Learn how to monitor, get alerts, and troubleshoot LLM applications and ML models with Fiddler’s AI Observability platform. Whether you’re working with generative AI and LLMs, or predictive ML models, Fiddler helps you track performance, drift, accuracy, safety, and other LLM/ML metrics, identify issues, and resolve them quickly.

In this product tour, see how to build custom dashboards, visualize model performance, detect prediction drift, and dive into root cause analysis for issues like data integrity problems or feature drift. Plus, discover how to track critical signals like hallucination detection and jailbreak attempts in generative AI. Get alerts directly in Slack, Teams, or PagerDuty, and take action faster.

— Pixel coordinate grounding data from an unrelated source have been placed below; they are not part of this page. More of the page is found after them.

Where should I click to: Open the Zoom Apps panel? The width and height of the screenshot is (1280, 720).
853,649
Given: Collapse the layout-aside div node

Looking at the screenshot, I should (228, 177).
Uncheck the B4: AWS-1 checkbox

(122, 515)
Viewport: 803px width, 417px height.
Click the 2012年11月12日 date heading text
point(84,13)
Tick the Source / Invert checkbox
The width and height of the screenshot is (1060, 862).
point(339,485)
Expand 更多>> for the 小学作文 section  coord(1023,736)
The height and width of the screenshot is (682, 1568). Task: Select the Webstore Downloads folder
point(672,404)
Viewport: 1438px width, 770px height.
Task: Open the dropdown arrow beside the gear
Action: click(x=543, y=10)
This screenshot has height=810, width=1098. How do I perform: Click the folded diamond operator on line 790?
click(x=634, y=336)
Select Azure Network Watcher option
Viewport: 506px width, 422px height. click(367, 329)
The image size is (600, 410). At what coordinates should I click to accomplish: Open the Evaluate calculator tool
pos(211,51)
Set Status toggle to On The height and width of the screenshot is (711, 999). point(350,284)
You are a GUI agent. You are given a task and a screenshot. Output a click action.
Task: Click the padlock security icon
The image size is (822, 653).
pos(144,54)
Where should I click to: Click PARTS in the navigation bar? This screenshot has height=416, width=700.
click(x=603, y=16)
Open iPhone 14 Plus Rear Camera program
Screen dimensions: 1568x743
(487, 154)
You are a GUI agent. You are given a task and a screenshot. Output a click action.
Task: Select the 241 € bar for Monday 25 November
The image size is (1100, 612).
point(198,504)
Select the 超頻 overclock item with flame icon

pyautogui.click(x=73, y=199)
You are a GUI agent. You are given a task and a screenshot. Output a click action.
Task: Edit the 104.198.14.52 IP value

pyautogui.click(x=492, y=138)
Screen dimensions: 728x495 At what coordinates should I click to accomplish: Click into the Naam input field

Perfect for model developers, app engineers, trust and safety teams and business stakeholders with rich capabilities that are actionable and enable them to deliver high performance AI, reduce costs, and be responsible with governance.

Thumbnail image for product tour video titled 'Fiddler AI Observability for LLM Applications and ML Models'

Video transcript

[00:00:00] Fiddler is an AI observability platform that lets you track all the AI in your environment, be it LLMs and generative AI like this Fiddler RAG chatbot, or predictive ML models like this churn classifier right here. You can build specific visualizations like charts and dashboards and track alerts on different conditions on these models over time to make sure your team understands exactly how AI is impacting your environment, and what are the signals that you need to track to make sure you can reduce your mean time to detection for model issues?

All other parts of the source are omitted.